Record extracts:

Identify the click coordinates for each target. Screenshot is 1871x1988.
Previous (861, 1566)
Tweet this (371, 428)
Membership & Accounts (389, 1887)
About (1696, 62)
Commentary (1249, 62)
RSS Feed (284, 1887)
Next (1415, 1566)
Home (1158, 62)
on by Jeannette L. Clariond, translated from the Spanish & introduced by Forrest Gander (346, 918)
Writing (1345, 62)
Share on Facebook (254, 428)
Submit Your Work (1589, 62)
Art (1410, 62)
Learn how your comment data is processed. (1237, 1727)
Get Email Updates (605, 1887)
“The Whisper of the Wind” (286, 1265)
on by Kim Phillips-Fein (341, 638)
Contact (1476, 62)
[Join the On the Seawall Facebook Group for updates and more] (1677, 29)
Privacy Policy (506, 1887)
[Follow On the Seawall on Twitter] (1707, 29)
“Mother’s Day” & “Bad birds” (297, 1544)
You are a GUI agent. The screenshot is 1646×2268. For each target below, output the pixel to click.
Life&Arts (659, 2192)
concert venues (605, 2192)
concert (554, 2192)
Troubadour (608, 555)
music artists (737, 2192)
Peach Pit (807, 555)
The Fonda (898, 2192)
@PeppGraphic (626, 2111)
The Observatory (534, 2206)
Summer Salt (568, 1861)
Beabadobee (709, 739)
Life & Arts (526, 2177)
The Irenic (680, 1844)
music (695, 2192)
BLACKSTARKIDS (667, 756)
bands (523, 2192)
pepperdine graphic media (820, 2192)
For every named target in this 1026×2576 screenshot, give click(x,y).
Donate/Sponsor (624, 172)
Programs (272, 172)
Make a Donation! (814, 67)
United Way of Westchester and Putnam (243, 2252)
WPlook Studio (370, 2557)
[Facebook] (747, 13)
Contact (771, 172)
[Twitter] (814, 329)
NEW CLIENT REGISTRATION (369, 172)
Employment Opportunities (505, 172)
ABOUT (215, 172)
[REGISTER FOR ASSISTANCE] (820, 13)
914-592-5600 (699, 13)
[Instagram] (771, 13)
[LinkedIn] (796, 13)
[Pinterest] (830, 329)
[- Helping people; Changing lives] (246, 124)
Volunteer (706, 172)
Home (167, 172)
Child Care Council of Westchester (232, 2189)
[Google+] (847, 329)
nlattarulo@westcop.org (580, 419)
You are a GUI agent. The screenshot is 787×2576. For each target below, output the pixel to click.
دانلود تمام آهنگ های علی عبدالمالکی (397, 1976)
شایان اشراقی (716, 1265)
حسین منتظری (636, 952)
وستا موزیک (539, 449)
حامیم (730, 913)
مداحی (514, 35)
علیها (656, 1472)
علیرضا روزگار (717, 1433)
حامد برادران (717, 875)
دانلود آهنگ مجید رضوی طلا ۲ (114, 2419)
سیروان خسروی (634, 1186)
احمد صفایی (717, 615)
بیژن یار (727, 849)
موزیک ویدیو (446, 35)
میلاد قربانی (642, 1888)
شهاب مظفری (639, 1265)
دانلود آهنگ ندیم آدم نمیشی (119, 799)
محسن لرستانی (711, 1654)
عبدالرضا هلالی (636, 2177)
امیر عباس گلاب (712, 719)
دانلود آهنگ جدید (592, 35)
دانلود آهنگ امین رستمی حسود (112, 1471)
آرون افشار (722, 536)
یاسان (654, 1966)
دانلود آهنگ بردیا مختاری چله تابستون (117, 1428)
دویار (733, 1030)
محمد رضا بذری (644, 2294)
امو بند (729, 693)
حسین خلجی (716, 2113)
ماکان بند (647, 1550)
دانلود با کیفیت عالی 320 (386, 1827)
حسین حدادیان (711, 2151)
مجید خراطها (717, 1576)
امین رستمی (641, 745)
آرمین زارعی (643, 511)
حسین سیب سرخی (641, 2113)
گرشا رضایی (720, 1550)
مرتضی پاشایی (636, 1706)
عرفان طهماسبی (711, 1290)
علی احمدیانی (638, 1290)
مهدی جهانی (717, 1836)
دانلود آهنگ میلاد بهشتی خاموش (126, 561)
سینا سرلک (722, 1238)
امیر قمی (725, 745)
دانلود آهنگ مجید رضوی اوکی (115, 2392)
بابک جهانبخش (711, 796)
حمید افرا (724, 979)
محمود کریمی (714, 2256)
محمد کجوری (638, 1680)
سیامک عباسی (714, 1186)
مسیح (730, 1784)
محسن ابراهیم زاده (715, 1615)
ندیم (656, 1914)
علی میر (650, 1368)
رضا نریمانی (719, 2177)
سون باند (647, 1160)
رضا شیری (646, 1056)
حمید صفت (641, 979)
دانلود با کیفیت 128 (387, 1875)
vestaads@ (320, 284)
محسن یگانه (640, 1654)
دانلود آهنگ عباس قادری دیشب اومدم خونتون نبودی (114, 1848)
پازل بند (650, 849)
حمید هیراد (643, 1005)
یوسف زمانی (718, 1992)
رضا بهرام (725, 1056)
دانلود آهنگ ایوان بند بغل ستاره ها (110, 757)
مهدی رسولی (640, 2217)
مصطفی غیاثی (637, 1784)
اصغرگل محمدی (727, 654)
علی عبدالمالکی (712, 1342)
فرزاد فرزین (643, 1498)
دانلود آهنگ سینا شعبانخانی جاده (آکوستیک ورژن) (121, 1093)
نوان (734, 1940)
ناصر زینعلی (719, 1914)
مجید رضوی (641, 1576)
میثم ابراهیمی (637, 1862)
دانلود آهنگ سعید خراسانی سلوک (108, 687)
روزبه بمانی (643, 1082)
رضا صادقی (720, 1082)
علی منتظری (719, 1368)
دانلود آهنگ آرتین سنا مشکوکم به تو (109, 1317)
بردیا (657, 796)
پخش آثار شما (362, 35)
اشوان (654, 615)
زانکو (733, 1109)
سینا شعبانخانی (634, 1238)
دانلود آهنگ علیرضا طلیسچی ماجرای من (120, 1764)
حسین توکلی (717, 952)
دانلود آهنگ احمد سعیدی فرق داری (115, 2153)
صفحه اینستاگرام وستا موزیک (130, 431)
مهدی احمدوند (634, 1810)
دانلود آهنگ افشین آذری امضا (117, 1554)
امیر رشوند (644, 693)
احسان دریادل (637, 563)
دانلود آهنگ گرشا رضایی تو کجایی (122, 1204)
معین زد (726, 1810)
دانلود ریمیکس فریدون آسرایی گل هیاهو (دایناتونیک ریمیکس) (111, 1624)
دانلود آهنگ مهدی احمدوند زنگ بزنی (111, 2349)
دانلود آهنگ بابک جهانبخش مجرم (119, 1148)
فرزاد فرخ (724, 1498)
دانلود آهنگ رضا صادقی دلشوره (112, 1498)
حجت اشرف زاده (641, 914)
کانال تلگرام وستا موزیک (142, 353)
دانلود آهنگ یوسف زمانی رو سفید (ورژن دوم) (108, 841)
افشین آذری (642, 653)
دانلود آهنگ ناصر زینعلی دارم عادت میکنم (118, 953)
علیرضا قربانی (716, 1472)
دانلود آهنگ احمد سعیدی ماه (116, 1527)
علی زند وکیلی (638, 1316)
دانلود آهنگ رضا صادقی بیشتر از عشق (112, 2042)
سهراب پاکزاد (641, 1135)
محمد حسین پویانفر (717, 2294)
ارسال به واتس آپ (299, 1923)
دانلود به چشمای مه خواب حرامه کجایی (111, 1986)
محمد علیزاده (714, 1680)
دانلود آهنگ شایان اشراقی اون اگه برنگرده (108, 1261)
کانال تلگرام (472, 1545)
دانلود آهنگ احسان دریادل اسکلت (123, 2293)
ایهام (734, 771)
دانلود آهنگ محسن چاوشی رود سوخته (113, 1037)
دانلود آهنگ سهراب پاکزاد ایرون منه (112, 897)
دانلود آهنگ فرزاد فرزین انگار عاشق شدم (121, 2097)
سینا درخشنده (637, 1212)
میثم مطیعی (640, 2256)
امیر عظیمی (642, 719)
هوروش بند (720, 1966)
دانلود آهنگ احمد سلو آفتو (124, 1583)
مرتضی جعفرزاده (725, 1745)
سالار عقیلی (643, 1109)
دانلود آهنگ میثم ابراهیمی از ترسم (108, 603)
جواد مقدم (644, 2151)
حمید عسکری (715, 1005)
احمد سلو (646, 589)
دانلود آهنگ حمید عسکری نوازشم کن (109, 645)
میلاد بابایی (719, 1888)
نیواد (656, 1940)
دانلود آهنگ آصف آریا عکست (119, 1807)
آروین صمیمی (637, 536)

Required work:
Your answer should consist of each line of the data above in which the word "شایان" occurs.

Written answer:
شایان اشراقی (716, 1265)
دانلود آهنگ شایان اشراقی اون اگه برنگرده (108, 1261)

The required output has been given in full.